אוֹנֵן – (אֵינוֹ) נוֹגֵעַ וְאֵינוֹ מַקְרִיב, וְאֵינוֹ חוֹלֵק לֶאֱכוֹל לָעֶרֶב.
Un prêtre qui est un endeuillé immédiat, c’est-à-dire si l’un de ses proches pour lesquels il est tenu de porter le deuil est mort ce jour-là, est autorisé à toucher la viande sacrificielle, car il n’est pas rituellement impur. Mais il ne peut pas offrir des offrandes, et il ne reçoit pas de part de la viande sacrificielle afin d’en manger le soir.
בַּעֲלֵי מוּמִין, בֵּין בַּעֲלֵי מוּמִין עוֹבְרִין בֵּין בַּעֲלֵי מוּמִין קְבוּעִין – חוֹלְקִין וְאוֹכְלִין, אֲבָל לֹא מַקְרִיבִין.
Les prêtres ayant un défaut, qu'ils soient temporairement atteints d'un défaut ou qu'ils soient atteints d'un défaut permanent, reçoivent une part et prennent part aux offrandes avec leurs frères prêtres, mais n'officient pas pour les offrandes.
כֹּל שֶׁאֵינוֹ רָאוּי לַעֲבוֹדָה – אֵינוֹ חוֹלֵק בַּבָּשָׂר. וְכֹל שֶׁאֵין לוֹ בַּבָּשָׂר – אֵין לוֹ בָּעוֹרוֹת.
Le principe est le suivant : Tout prêtre qui est inapte au service ce jour-là en particulier ne reçoit pas de part de la viande du sacrifice, et quiconque n’a pas de part de la viande n’a pas de part dans les peaux des animaux, auxquelles les prêtres ont également droit.
אֲפִילּוּ טָמֵא בִּשְׁעַת זְרִיקַת דָּמִים, וְטָהוֹר בִּשְׁעַת הֶקְטֵר חֲלָבִים – אֵינוֹ חוֹלֵק בַּבָּשָׂר; שֶׁנֶּאֱמַר: ״הַמַּקְרִיב אֶת דַּם הַשְּׁלָמִים [וְאֶת הַחֵלֶב מִבְּנֵי אַהֲרֹן] – לוֹ (יִהְיֶה) [תִהְיֶה שׁוֹק הַיָּמִין לְמָנָה]״.

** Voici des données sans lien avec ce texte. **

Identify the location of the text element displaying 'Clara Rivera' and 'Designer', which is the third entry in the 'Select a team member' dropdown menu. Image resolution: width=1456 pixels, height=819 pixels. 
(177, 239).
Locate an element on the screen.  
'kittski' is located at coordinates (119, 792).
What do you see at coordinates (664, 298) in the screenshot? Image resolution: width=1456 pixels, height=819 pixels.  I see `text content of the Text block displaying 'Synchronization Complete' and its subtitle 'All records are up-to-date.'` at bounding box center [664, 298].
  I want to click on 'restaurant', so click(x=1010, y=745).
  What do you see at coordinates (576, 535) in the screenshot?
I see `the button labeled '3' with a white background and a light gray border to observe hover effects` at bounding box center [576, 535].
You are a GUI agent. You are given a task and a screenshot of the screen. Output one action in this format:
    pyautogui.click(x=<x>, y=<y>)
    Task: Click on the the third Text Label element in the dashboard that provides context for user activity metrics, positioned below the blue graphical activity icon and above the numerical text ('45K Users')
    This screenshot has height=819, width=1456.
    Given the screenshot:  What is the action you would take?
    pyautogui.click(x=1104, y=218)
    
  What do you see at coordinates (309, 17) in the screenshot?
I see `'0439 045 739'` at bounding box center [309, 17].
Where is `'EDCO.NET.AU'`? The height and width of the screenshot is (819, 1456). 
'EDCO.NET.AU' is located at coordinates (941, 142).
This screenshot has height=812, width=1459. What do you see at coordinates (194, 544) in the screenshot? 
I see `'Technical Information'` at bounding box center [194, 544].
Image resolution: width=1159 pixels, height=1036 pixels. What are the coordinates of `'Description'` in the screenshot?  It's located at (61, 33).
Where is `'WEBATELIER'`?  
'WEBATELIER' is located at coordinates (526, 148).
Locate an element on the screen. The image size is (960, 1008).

Même si le prêtre était rituellement impur seulement au moment de l’aspersion du sang de l’offrande et était pur au moment de la combustion des graisses de cette offrande, il ne reçoit toujours pas de part de la viande, comme il est dit : « Celui qui offre le sang des sacrifices de paix et la graisse, parmi les fils d’Aaron, aura la cuisse droite en portion » (Lévitique 7:33). Celui qui ne peut pas asperger le sang ne reçoit pas de part de la viande.